▶ WHAT IS REQUIRED: Copy the records word for word, starting with the line that contains "The width and" and continuing through the end of the records. Leave the pictures out of your copy.

═════ EXTRACTED ENTRIES

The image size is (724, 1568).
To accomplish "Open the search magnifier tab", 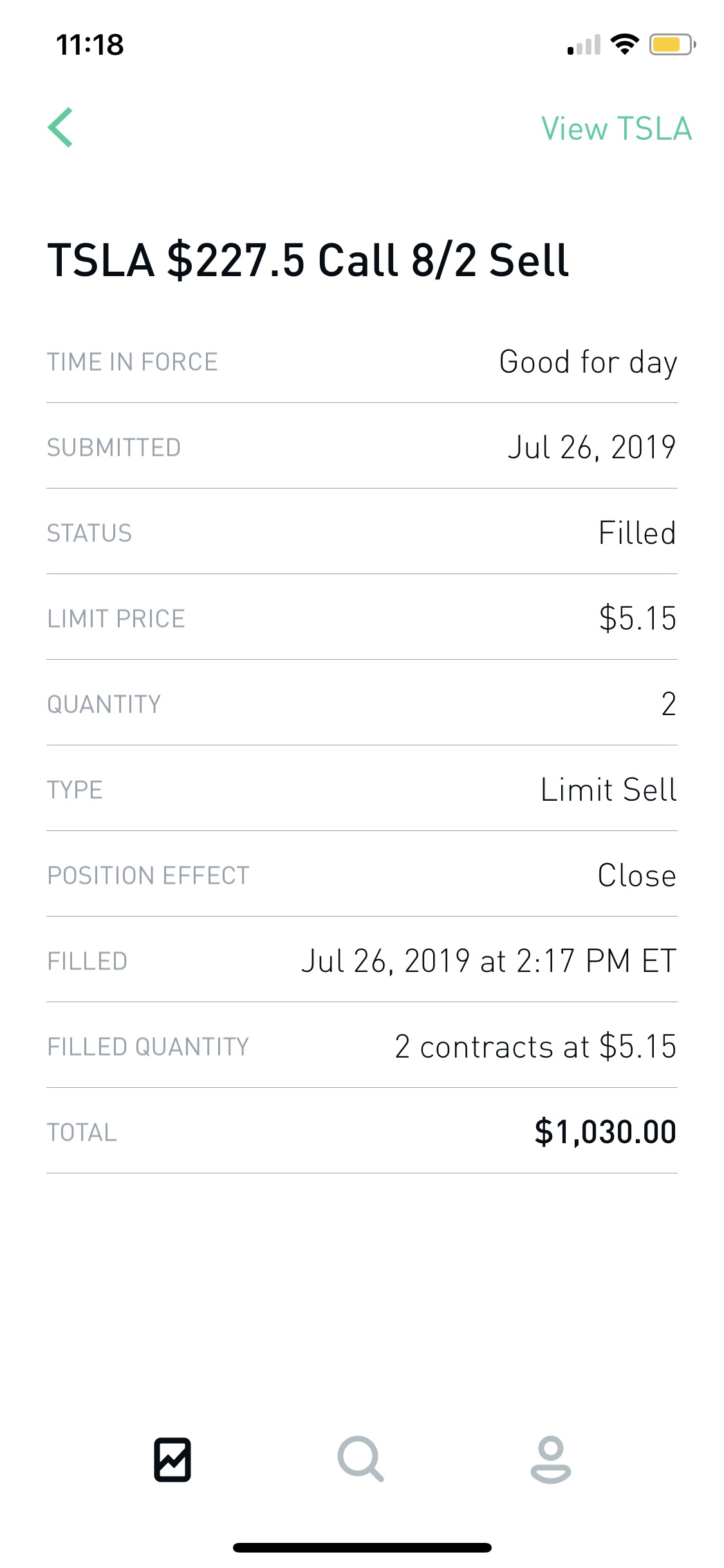I will click(361, 1459).
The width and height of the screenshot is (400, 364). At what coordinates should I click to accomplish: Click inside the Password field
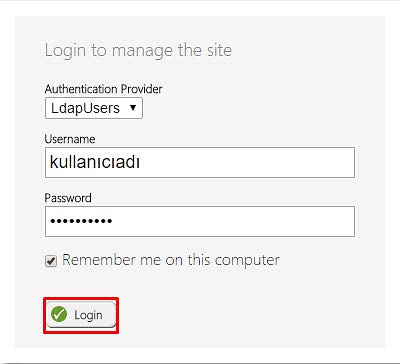point(200,221)
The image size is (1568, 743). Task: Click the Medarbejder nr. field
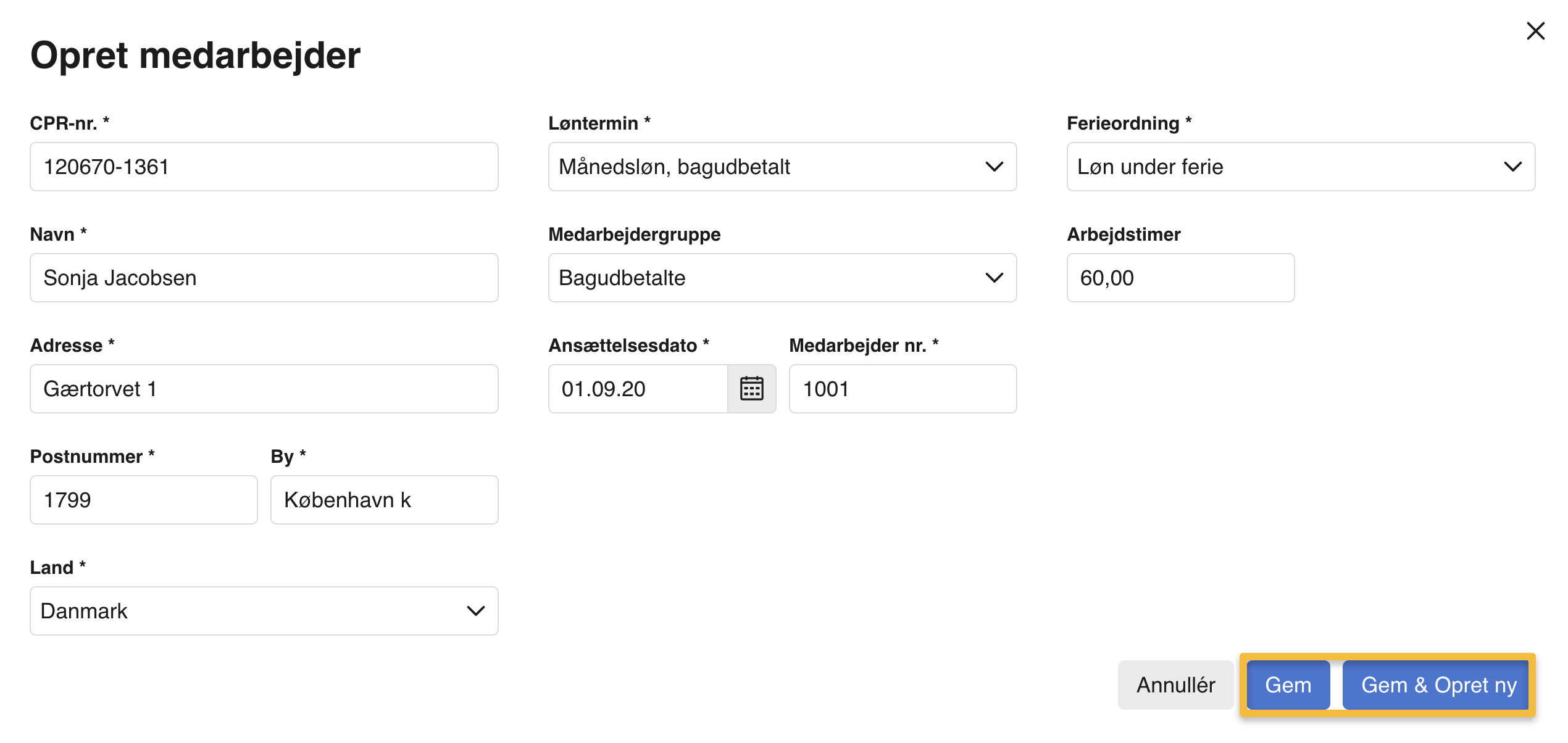(x=903, y=389)
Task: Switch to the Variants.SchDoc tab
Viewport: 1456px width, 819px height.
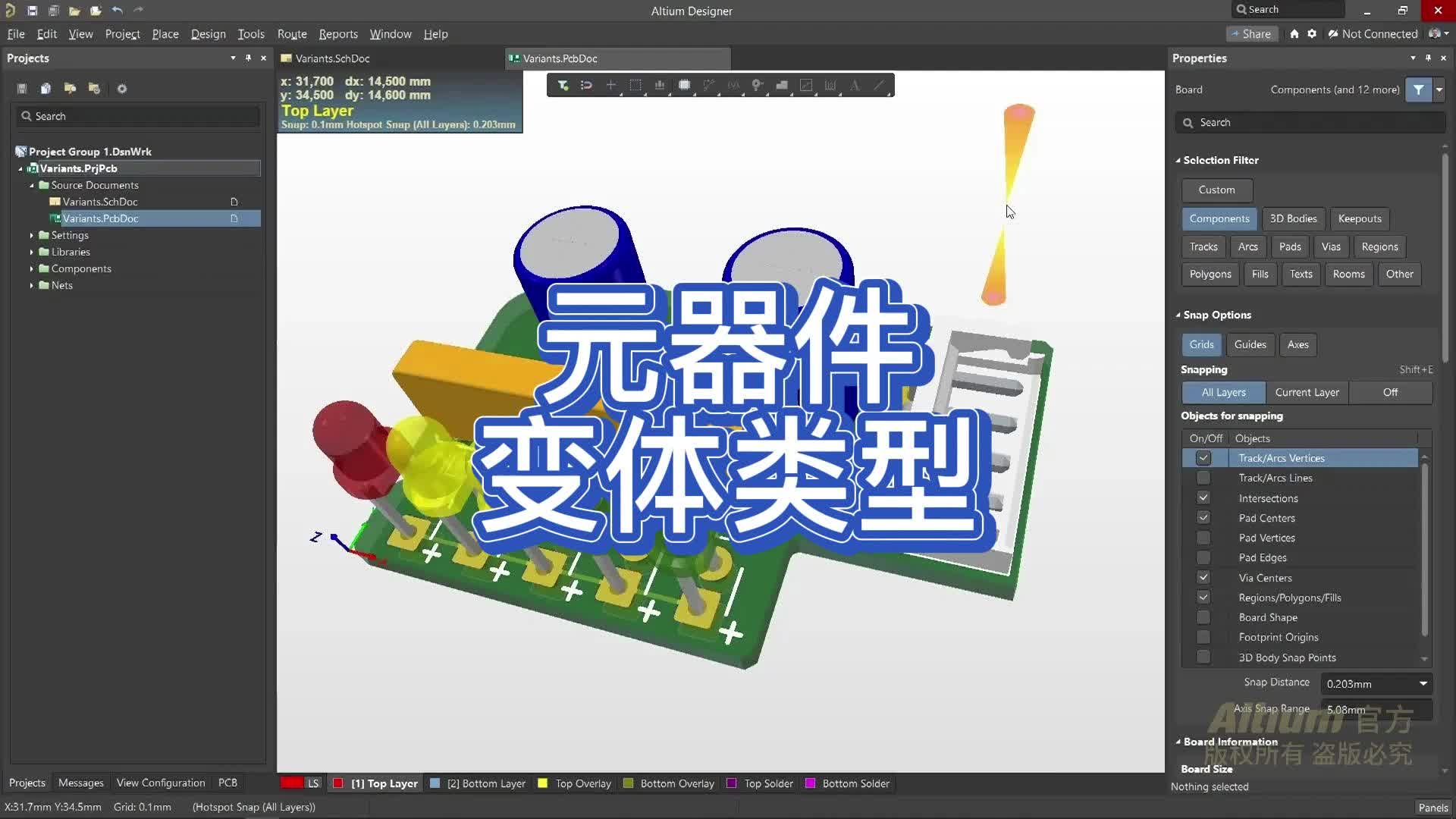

══════════

▶ RESULT BELOW:
The width and height of the screenshot is (400, 364). At what coordinates should I click to accomplish: Click inside the Password field
point(200,221)
The image size is (1568, 743). Task: Click the Medarbejder nr. field
(x=903, y=389)
Task: Switch to the Variants.SchDoc tab
Viewport: 1456px width, 819px height.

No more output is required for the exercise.